A verdade nua e crua é: os golpistas não acenam com a intenção de retroceder. Mesmo que na prática não tenham conseguido comprovar o envolvimento de Dilma ou Lula em denúncias de corrupção, e muito menos a existência de pedaladas fiscais, seguem com a sanha dos predadores, e a cada dia dão um novo passo na direção do desmonte das conquistas dos governos petistas.

O pesquisador e professor da Unicamp Laymert Garcia dos Santos afirmou em contundente entrevista que o Brasil não passa somente por um golpe de Estado, mas já vive um Estado de Exceção e um momento muito parecido com a queda da República de Weimar e a ascensão do nazismo.

Segundo ele, uma das principais características importantes dessa implosão das instituições, nos anos 20-30, na Alemanha, foi o modo como os juízes violavam a lei e a Constituição, e é exatamente o que está acontecendo aqui”, afirmou ao Jornal da Unicamp.

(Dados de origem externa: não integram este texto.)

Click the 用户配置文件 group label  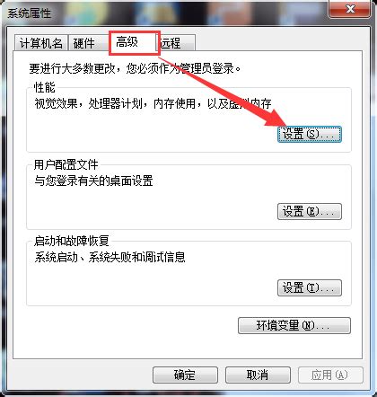(66, 164)
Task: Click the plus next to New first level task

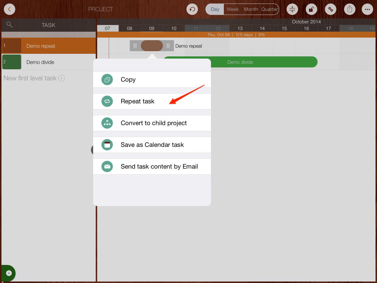Action: click(62, 78)
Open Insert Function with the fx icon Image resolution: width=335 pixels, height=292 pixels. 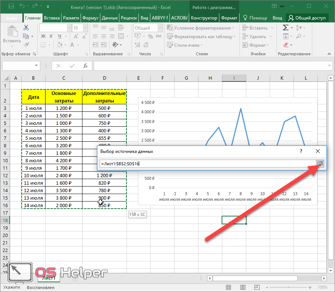pos(85,66)
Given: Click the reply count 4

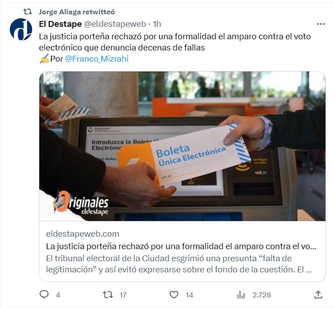Looking at the screenshot, I should pos(58,295).
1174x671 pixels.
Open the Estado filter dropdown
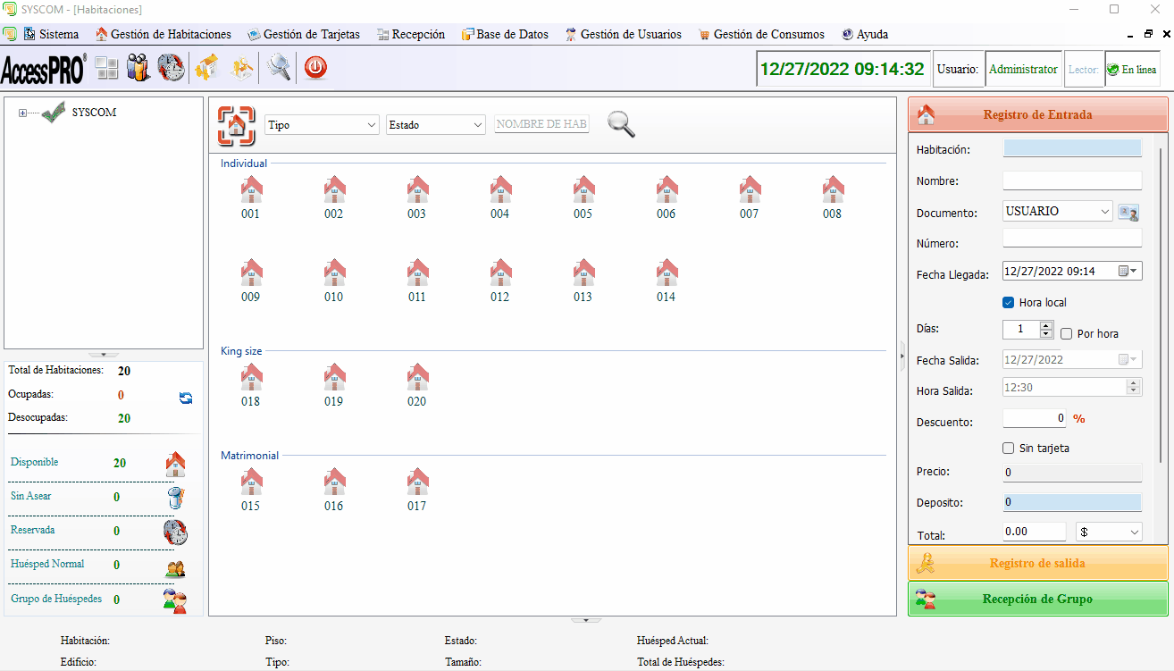tap(436, 125)
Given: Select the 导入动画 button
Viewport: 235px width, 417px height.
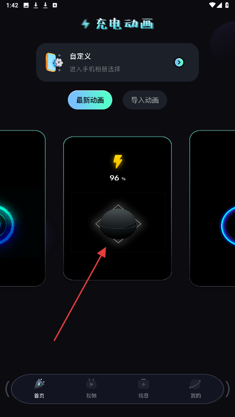Looking at the screenshot, I should (145, 100).
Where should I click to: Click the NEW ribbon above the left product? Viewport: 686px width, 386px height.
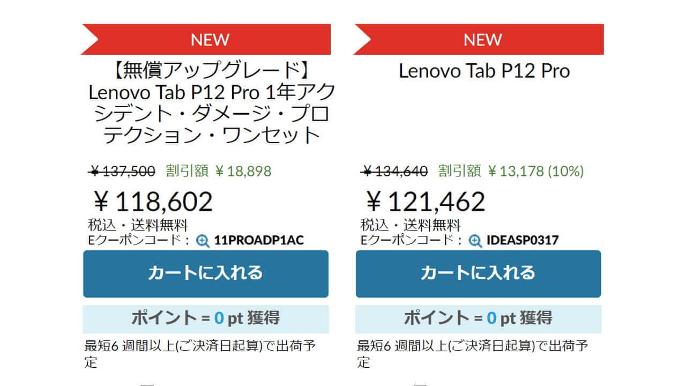pos(210,39)
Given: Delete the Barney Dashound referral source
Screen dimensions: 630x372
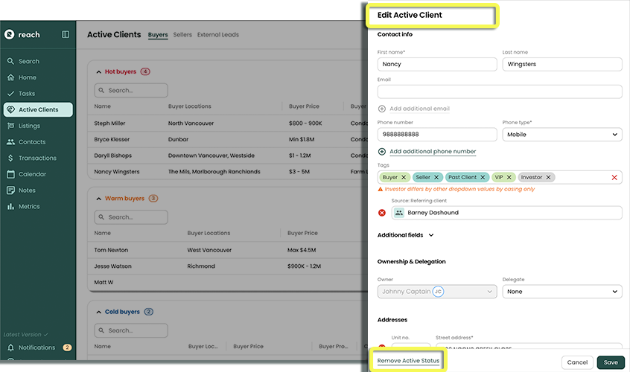Looking at the screenshot, I should [382, 213].
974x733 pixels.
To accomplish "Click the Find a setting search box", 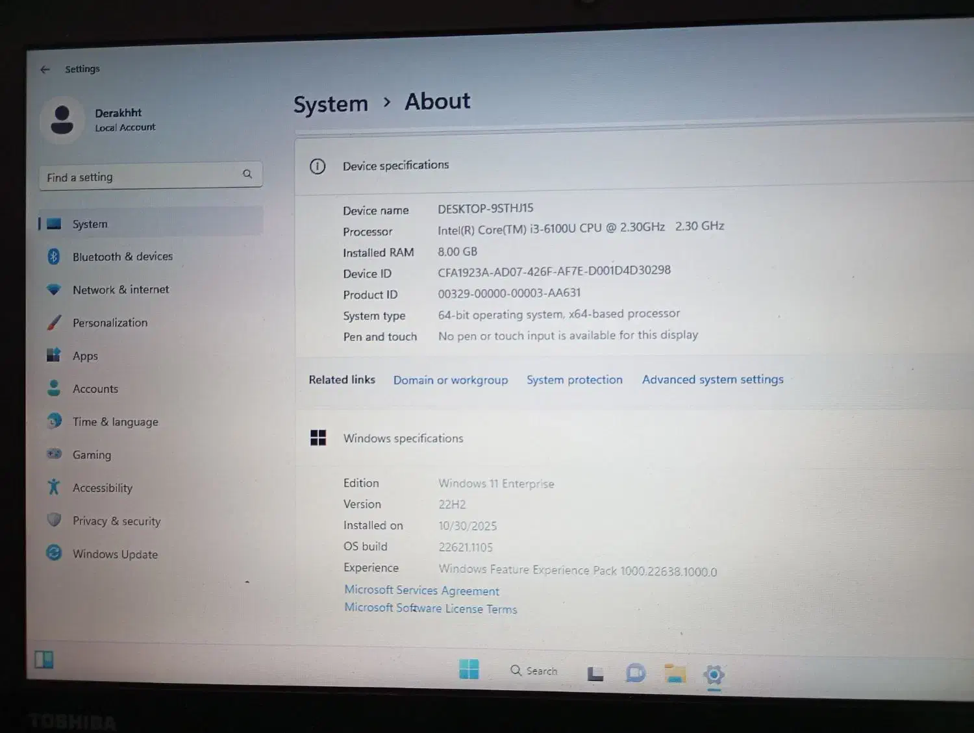I will (140, 177).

O professor tem toda razão. Vivemos sob um governo interino golpista que dá condições  cada dia mais a um estado de exceção.

A partir do momento, por exemplo, que o telefone de Dilma Rousseff é grampeado com autorização de Moro, ou seja, por uma instância inferior da Justiça, e a divulgação do grampo é   permitida, a conclusão imediata de qualquer brasileiro será: se a Constituição não está valendo para a presidente da República, para quem mais vai valer?

Ninguém está seguro neste país. É isso o que queremos para o Brasil? É isso que vamos permitir que aconteça e passe a ser a rotina para todos os brasileiros?

Ou vamos nos manifestar diariamente diante do Senado, fazendo um corpo a corpo com os senadores lembrando-lhes que a base jurídica do impeachment foi derrubada e que nenhuma razão política pode ser maior do que o respeito integral à Constituição e  ao voto de 54 milhões de brasileiros ?

Ou vamos nos unir, todas as categorias de trabalhadores, movimentos sociais da cidade e do campo, estudantes, intelectuais, movimentos de base da Igreja e a população em geral numa greve geral que imobilizará este país de norte a sul num grande Fora Temer e em respeito à Constituição deste país?
A hora é essa. O momento da decisão não se pode fazer esperar.
Agosto de 2016 entrará para a história como marco da vitória da democracia ou do retrocesso da história do Brasil ?
Cabe a nós decidir, brasileiros, homens e mulheres, que lutamos durante anos para derrubar a ditatura militar; para conquistar uma Constituição cidadã; para diminuir a brutal desigualdade social que nos assolava; e para nos governos petistas iniciar a transformação de um Brasil visto como país subdesenvolvido para uma imensa e respeitada Nação aos olhos do mundo.